The Pulwama terror attack in Indian-administered Kashmir on February 14 — which involved a suicide bomber crashing a car full of explosives into a convoy of Central Reserve Police Forces (CRPF) and killing more than 40 Indian paramilitary personnel — continues to play out as a game of one-upmanship between India and Pakistan.
Patriotic Indian TV anchors have threatened to decimate Pakistan. Pakistan has retaliated over the air waves. It is in many ways the extension and imitation of the exaggerated antics that go by the name of a flag-lowering ceremony at the Wagah border in the west between India and Pakistan.
Pulwama is in the south of Kashmir. It is a militant-infested area, and heads the table of casualties in the last several years, including an attack in 2017 on a convoy of devotees ofAmarnath (a Hindu shrine), seven of whom were killed. The anfractuous highway connecting Jammu to the Kashmir valley trundles through Pulwama. Jaish-e-Mohammad (JeM), a militant organisation based in Pakistan, whose stated mission is to “free Kashmir from India”, has been active in these parts.
JeM claimed responsibility for the bombing and released a video in which the bomber, Adil Ahmad Dar, a 20-year-old school dropout, in full battle gear and posing behind a row of scary looking guns, said he hoped to reach heaven by means of his attack on the Indian convoy.
Across India, there has been a predictable reaction and calls for war with its neighbour. So much so that the mongering persuaded Pakistan Prime Minister Imran Khan to go on TV and make a short speech, in which he said the war talk should stop and that by attacking a convoy of soldiers within India, Pakistan stood to gain nothing. He was convincing except that Masoud Azhar, leader of JeM, is widely believed to be functioning out of Pakistan.
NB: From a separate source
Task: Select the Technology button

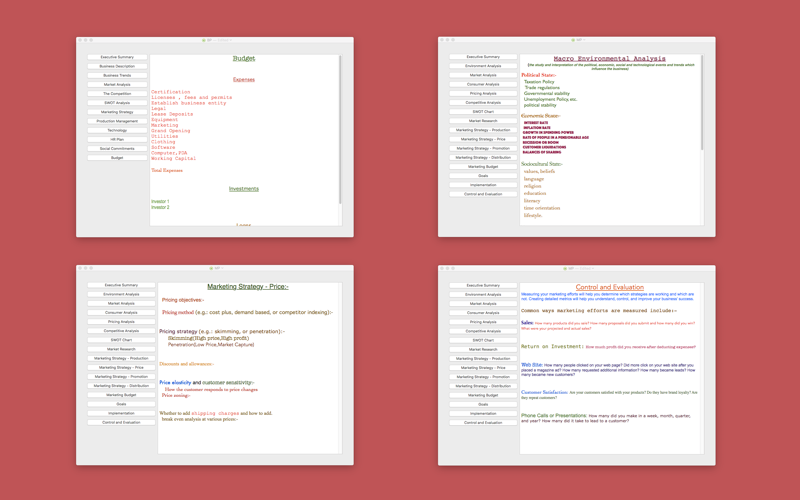Action: 117,131
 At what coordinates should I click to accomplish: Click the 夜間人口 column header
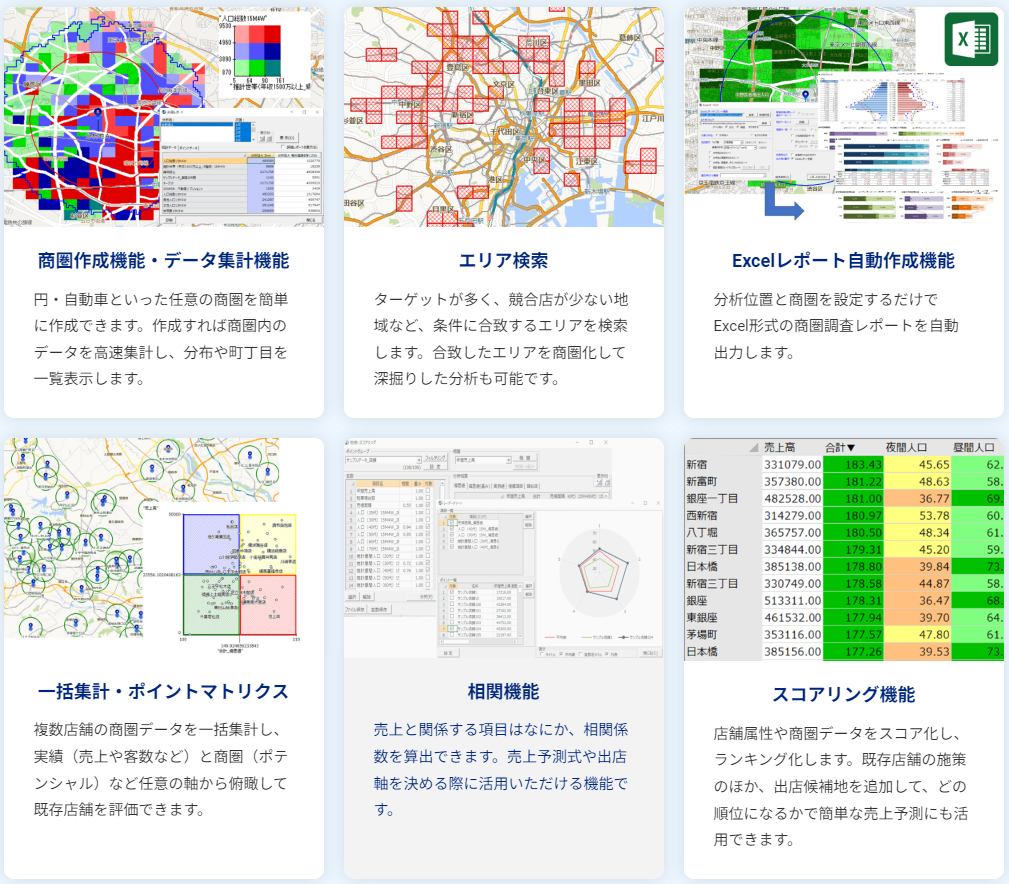(x=916, y=448)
So far he has not been touched by Pakistani authorities.
The fact, nevertheless, as West Bengal Chief Minister Mamata Banerjee said, is that there has been an intelligence failure.
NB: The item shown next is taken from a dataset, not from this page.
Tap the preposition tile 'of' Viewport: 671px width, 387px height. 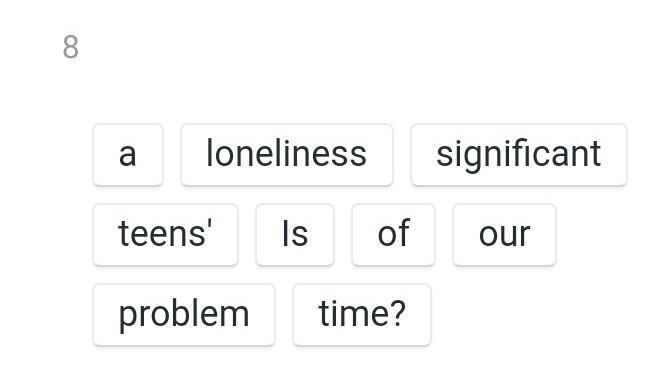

When 78 buses transporting 2,500 soldiers move through an attack-prone terrain, some planning would precede it. That planning seemed to have been somewhat vague. The convoy moved in a close line, offering what must have been a target weak in the flank. There were no escort vehicles, or pilots. It is not clear if the front, rear and the middle of the convoy were in constant radio contact. When the bomber car joined the highway from a slip road, and drove alongside the convoy for a while before ramming into the target bus, fifth from the front, according to one report, there was no alert from a single soldier.
On the other hand, if the progress of the convoy was being monitored in some quarters (army or any other national security body), the suspect movement of the suicide bomber was not taken seriously. Military convoys move up and down the highway at regular intervals. The predictability of the movement must have come in handy for the militants.
The Maruti Suzuki van that rammed into the convoy reportedly carried around 300kg of explosives, which must have been smuggled into Pulwama over a period of time. But all of it had to have reached a single destination. That this lethal courier service went undetected doesn’t speak highly of the information network of the army.
This is perhaps the right time to ask what exactly led to the attacks and aftermath at Uri (2016) and Pathankot (2016) on a military camp and air base, respectively. The Uri attack in Jammu and Kashmir killed 23 soldiers. A parliamentary standing committee on defence headed by Major General B.C. Khanduri (retired) had criticised the government for laxity in follow-up actions as well as the country’s general defence preparedness. Maj Gen Khanduri lost his job as the panel head.
Convoy between war and peace
Days after the convoy attack, Pulwama observed a funeral for the suicide bomber, Adil Ahmad Dar. Thousands attended, including hundreds of women. A school dropout became a ‘martyr’ out of nowhere, and most likely would inspire more young boys to choose blood and warpath.
In April 2017, the government of Indian Prime Minister Narendra Modi had released Rs190 billion, out of a corpus of Rs800 billion, as part of a special development package for Jammu and Kashmir. It would be good to know how much of that money has reached whom. How many schools and roads and industries were built? If that money indeed found its way to its targets, the question would be of efficacy of integration and development activities. If the money was diverted, as often happens, it would mean that corruption could fuel a war.
Between war and peace, then, there is a long convoy moving, and all the time. And in that you can’t tell soldiers from civilians. India has a problem in Kashmir. So, unfortunately, has Kashmir in India. Meanwhile, the motley convoy is taking the hits.
C.P. Surendran is a senior journalist based in India.